§ 给定文段:

--

《兰亭集序》林语堂英译本中的文化翻译观探析

2020-12-20 12:43程静
关键词:兰亭集序典籍林语堂

程静

(郑州升达经贸管理学院 基础部,河南 郑州 451191)

随着中国综合国力的日益提升,中国文化愈发受到国外学者的青睐,加上我国“文化走出去战略”的助力,典籍通过翻译走出了国门,走向了世界。先秦以来的所有文化典籍几乎都被翻译成了英文,东晋时期“书圣”王羲之的行书代表作《兰亭集序》也不例外。《兰亭集序》全文共324字,字字精妙,形神兼备。它不仅是一部流芳百世的书法作品,也是一篇朗朗上口、韵味深长、极富文采的散文。随着作者时而欢喜时而悲伤的感情变化,文章内容也时而平静时而激荡,极尽跌宕起伏之美。正是《兰亭集序》深邃的文学艺术价值,引得不少学者纷纷对其进行翻译。截至目前,翻译大家林语堂、罗经国、谢百魁、孙大雨等都对《兰亭集序》进行了英译,但其中影响较大的是林语堂的译本。作为学贯中西的翻译大家,林语堂对《兰亭集序》翻译时巧妙处理了其中的文化元素,使《兰亭集序》这一中国古代散文佳作成功走向了世界。尽管林语堂翻译《兰亭集序》时,并没有采取特定的翻译方法,只是根据自己对中西文化的深刻理解,凭“经验”翻译,但其翻译实践却体现了后来出现的文化翻译观。时至今日,林语堂在《兰亭集序》英译中所体现的翻译思想对于我国文化典籍的英译依然具有借鉴价值。本文以《兰亭集序》林语堂译本为例,探究其中的文化翻译,期冀为今后我国典籍英译的研究及实践提供点滴参考。

--

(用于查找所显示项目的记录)

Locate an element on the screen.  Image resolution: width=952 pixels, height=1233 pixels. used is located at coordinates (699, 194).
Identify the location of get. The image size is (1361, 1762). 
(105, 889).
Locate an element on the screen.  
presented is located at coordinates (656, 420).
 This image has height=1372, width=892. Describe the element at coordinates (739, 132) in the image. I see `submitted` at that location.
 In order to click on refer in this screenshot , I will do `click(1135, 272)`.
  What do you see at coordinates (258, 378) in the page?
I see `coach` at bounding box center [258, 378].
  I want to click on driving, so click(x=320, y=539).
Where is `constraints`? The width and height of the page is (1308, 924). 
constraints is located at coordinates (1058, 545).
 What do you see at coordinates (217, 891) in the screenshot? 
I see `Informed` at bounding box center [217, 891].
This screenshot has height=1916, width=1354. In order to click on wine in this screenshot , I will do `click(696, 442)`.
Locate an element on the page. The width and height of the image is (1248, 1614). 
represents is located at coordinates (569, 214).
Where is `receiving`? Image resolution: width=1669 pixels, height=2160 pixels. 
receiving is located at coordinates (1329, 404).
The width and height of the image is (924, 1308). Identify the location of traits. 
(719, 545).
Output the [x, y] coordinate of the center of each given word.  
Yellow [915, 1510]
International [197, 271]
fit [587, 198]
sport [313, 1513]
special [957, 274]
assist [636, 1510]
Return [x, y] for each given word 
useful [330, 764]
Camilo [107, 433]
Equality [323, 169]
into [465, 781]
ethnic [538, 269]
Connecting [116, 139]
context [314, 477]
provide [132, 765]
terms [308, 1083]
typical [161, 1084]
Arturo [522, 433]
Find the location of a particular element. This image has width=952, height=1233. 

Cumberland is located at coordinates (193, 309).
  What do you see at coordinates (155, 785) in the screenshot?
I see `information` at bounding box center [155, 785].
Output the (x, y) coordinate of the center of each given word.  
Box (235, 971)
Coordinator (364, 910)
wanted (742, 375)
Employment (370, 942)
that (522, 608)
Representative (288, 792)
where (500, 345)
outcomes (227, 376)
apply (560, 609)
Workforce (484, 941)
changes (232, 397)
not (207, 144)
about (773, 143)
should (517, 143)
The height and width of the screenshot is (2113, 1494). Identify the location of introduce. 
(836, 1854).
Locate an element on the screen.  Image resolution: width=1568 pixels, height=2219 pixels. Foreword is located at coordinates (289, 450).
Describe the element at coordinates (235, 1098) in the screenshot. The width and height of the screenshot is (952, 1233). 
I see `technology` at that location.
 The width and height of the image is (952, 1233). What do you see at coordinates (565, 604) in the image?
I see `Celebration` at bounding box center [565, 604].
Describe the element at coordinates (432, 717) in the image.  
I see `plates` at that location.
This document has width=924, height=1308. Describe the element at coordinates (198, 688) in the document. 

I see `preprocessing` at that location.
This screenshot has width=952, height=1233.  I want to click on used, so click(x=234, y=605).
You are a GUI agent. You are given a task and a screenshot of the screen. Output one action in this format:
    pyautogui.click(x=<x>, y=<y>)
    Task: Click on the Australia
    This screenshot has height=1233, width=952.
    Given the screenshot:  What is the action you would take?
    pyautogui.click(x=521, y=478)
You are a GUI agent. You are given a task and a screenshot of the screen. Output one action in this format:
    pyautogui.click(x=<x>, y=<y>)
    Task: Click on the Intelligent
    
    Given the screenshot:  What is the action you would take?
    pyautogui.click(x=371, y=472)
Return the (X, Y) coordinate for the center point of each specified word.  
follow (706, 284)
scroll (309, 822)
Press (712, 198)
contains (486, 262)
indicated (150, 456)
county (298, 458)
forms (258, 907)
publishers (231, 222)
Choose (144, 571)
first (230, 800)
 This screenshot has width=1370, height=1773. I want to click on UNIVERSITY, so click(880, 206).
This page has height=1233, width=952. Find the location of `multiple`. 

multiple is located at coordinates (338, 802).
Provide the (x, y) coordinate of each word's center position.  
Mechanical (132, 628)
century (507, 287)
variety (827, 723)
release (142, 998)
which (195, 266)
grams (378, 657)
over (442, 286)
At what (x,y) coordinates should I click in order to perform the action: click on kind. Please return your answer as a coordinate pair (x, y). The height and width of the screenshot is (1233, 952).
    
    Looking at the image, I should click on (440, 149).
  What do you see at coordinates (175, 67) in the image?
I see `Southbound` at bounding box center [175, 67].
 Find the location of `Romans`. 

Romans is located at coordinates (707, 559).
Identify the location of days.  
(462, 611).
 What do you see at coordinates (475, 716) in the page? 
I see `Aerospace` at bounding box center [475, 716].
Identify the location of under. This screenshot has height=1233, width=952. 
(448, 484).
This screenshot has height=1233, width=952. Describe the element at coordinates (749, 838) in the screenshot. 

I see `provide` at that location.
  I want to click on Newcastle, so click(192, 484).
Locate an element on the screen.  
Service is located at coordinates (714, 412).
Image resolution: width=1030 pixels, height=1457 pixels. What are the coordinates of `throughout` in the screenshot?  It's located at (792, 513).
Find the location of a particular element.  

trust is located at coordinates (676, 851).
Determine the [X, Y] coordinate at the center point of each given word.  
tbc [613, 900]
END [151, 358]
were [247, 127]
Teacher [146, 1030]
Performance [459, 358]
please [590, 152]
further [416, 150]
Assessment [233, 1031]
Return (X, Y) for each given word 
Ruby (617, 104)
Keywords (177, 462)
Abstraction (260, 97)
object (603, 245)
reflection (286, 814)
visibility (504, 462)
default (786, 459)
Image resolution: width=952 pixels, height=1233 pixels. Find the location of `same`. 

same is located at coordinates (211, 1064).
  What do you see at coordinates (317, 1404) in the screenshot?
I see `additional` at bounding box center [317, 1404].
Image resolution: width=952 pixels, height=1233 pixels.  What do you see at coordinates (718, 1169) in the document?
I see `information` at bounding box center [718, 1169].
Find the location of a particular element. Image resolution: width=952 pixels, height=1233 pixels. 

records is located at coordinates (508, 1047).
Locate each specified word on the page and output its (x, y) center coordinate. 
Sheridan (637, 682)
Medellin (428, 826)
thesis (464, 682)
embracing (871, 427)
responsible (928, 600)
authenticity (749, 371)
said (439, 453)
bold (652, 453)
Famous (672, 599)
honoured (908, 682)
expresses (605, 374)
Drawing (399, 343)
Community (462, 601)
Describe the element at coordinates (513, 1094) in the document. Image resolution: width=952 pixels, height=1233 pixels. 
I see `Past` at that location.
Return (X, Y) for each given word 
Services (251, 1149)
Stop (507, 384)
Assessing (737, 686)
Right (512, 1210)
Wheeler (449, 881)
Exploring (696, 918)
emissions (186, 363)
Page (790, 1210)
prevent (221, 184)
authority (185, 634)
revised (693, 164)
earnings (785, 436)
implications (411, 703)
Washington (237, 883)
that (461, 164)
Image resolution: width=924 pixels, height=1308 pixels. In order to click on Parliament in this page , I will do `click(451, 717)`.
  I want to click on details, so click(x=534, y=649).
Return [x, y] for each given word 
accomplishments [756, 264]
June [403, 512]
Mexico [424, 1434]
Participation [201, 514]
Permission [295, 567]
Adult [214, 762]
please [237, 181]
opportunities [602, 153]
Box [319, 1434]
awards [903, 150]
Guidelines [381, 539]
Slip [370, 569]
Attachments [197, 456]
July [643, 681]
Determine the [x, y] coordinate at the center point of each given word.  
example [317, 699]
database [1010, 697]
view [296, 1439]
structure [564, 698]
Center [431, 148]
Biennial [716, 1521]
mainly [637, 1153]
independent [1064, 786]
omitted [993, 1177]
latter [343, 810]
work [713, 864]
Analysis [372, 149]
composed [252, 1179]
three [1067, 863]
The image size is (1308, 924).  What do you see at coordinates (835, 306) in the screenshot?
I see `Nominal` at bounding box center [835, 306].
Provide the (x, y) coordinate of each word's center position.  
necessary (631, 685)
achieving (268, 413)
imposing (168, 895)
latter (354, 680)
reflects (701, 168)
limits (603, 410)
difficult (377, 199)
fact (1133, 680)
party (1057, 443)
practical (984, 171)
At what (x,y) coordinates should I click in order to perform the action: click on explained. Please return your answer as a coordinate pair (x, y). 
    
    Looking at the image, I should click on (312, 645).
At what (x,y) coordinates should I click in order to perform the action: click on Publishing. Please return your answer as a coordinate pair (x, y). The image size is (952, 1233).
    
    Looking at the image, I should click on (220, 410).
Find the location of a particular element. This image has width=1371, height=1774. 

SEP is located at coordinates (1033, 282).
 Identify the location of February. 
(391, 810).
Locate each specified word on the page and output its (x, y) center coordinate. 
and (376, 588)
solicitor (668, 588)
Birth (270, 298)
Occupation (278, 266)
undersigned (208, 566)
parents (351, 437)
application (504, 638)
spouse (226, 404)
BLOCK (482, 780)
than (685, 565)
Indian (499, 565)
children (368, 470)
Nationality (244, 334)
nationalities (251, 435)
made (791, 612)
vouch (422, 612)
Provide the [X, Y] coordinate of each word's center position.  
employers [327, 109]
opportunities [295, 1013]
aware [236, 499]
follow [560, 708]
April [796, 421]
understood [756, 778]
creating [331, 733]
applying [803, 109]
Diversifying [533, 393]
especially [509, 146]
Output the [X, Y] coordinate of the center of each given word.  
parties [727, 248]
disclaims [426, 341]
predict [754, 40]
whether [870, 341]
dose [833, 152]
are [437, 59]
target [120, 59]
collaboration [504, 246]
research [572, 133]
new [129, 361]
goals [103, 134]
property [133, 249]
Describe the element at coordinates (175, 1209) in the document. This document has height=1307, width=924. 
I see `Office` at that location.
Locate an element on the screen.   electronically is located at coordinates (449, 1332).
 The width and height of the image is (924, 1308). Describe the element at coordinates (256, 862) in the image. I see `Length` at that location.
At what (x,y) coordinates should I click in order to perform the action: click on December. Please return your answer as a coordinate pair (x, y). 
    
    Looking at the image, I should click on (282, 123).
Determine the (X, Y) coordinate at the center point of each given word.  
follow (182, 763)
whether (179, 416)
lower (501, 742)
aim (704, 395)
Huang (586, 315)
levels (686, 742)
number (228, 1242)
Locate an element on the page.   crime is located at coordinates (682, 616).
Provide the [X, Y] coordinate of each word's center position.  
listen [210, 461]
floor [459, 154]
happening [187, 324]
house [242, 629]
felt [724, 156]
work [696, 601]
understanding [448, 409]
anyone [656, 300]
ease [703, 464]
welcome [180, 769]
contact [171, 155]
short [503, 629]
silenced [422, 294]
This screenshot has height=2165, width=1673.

--

§ 挑战任务:
1/ 根据给定文段,《兰亭集序》全文共有多少字?
2/ 从给定文段中摘录自“随着中国综合国力的日益提升,中国文化愈发”起至“译的研究及实践提供点滴参考。”止的那一段原文。

§ 结果:
1/ 324字。

2/
随着中国综合国力的日益提升,中国文化愈发受到国外学者的青睐,加上我国“文化走出去战略”的助力,典籍通过翻译走出了国门,走向了世界。先秦以来的所有文化典籍几乎都被翻译成了英文,东晋时期“书圣”王羲之的行书代表作《兰亭集序》也不例外。《兰亭集序》全文共324字,字字精妙,形神兼备。它不仅是一部流芳百世的书法作品,也是一篇朗朗上口、韵味深长、极富文采的散文。随着作者时而欢喜时而悲伤的感情变化,文章内容也时而平静时而激荡,极尽跌宕起伏之美。正是《兰亭集序》深邃的文学艺术价值,引得不少学者纷纷对其进行翻译。截至目前,翻译大家林语堂、罗经国、谢百魁、孙大雨等都对《兰亭集序》进行了英译,但其中影响较大的是林语堂的译本。作为学贯中西的翻译大家,林语堂对《兰亭集序》翻译时巧妙处理了其中的文化元素,使《兰亭集序》这一中国古代散文佳作成功走向了世界。尽管林语堂翻译《兰亭集序》时,并没有采取特定的翻译方法,只是根据自己对中西文化的深刻理解,凭“经验”翻译,但其翻译实践却体现了后来出现的文化翻译观。时至今日,林语堂在《兰亭集序》英译中所体现的翻译思想对于我国文化典籍的英译依然具有借鉴价值。本文以《兰亭集序》林语堂译本为例,探究其中的文化翻译,期冀为今后我国典籍英译的研究及实践提供点滴参考。